Paramount Global, a multinational media and entertainment conglomerate whose executives are known for their close ties to U.S. President Donald Trump, has launched a $108.4 billion all-cash tender offer to acquire Warner Bros. Discovery, directly challenging Netflix’s previously announced $72 billion equity deal for the Hollywood giant.
The bid, spearheaded by Paramount CEO David Ellison, aims to outmaneuver Netflix and consolidate two major players in the entertainment industry. It is the sixth attempt by Paramount since bidding talks began in September and represents a 139% premium over Warner Bros. Discovery’s stock price at that time.

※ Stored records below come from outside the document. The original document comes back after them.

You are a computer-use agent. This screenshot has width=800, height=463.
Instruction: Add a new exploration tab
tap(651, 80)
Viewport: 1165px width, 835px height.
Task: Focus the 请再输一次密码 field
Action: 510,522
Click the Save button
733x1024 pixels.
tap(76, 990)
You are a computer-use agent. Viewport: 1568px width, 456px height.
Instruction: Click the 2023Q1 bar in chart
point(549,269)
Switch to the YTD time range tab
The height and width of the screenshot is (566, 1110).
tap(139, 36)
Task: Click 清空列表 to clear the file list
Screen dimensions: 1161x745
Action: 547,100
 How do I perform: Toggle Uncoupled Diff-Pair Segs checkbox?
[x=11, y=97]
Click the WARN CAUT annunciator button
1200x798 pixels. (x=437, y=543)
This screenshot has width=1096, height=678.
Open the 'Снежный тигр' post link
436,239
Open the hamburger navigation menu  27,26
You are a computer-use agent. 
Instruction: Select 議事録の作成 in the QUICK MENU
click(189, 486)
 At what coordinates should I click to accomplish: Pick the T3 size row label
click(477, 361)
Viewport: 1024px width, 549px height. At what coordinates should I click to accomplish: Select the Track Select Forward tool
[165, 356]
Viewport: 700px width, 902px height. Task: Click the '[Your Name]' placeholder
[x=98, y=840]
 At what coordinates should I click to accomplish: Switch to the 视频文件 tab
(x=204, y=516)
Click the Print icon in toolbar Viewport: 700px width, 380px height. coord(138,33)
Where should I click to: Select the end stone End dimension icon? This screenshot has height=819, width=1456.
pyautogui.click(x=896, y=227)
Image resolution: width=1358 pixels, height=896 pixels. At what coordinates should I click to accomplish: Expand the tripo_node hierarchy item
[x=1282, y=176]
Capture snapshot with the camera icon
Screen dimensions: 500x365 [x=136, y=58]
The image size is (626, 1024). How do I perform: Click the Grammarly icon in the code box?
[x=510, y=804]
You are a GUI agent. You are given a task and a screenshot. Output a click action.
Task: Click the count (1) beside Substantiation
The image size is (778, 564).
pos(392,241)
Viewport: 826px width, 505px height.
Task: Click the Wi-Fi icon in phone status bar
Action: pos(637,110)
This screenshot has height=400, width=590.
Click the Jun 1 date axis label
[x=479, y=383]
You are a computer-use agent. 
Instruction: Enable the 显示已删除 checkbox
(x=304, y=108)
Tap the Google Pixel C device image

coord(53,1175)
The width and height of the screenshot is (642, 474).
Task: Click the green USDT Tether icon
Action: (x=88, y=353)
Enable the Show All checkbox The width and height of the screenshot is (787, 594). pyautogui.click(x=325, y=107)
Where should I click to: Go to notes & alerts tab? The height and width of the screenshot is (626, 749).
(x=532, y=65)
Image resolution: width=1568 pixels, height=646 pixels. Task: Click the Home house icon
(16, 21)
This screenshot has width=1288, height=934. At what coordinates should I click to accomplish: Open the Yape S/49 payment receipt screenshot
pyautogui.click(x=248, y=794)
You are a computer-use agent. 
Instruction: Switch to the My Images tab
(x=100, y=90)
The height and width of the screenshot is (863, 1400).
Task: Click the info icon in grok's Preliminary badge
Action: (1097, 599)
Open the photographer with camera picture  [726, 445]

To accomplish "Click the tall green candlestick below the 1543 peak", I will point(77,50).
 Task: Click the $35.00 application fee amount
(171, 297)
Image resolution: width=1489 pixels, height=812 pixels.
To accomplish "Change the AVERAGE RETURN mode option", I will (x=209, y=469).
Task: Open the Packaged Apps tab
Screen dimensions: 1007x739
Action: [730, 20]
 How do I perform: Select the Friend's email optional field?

Following the development, Warner Bros. Discovery and Paramount shares rose more than 7% at their intraday highs, while Netflix fell over 4% at its intraday low on the New York Stock Exchange (NYSE).
Paramount’s bid encompasses not only Warner Bros.' film and television studios and streaming platforms but also its cable channels, including CNN, TBS, and Discovery.
In contrast, Netflix’s bid excludes the cable assets and focuses on studio operations, HBO, and the HBO Max streaming service.
The offer is being financed by a coalition of private and state-backed investors, including RedBird Capital, Saudi Arabia’s and Qatar’s sovereign wealth funds, the Abu Dhabi government’s L’imad Holding Co., and Affinity Partners, the private equity firm founded by Jared Kushner, son-in-law of Donald Trump. The Ellison family has committed $40.7 billion in equity backing.
Paramount’s connections to the Trump administration have drawn scrutiny, especially following reports that Oracle CEO Larry Ellison personally contacted Trump to express competition concerns about the Netflix deal.
President Trump said he intends to be involved in the regulatory approval process, an unusual move that departs from the customary independence of the Department of Justice and the Federal Trade Commission in merger reviews, citing antitrust concerns over Netflix’s bid and adding that he is "not friends" with either bidder but wants "to do what’s right."
Paramount argues that its proposal offers greater regulatory certainty, noting that Netflix’s acquisition would give the company a 43% share of global streaming subscriptions.
David Ellison emphasized that the deal would preserve theatrical releases and enhance consumer choice by encouraging healthy competition, generating an estimated $6 billion in cost savings.
Netflix, however, has pushed back against that narrative. Co-CEO Ted Sarandos called Paramount’s move "entirely expected" but questioned the promised cost efficiencies, implying they would lead to job cuts. "We’re not cutting jobs. We’re making jobs," he said during a UBS conference, defending Netflix’s content model and its impact on employment.
Warner Bros. Discovery board confirmed that it will review Paramount’s offer but has not withdrawn its recommendation in favor of Netflix. For Warner Bros. to switch suitors, it would have to pay Netflix a $2.8 billion breakup fee. Should Netflix’s deal fall through, it would be liable for a $5.8 billion penalty.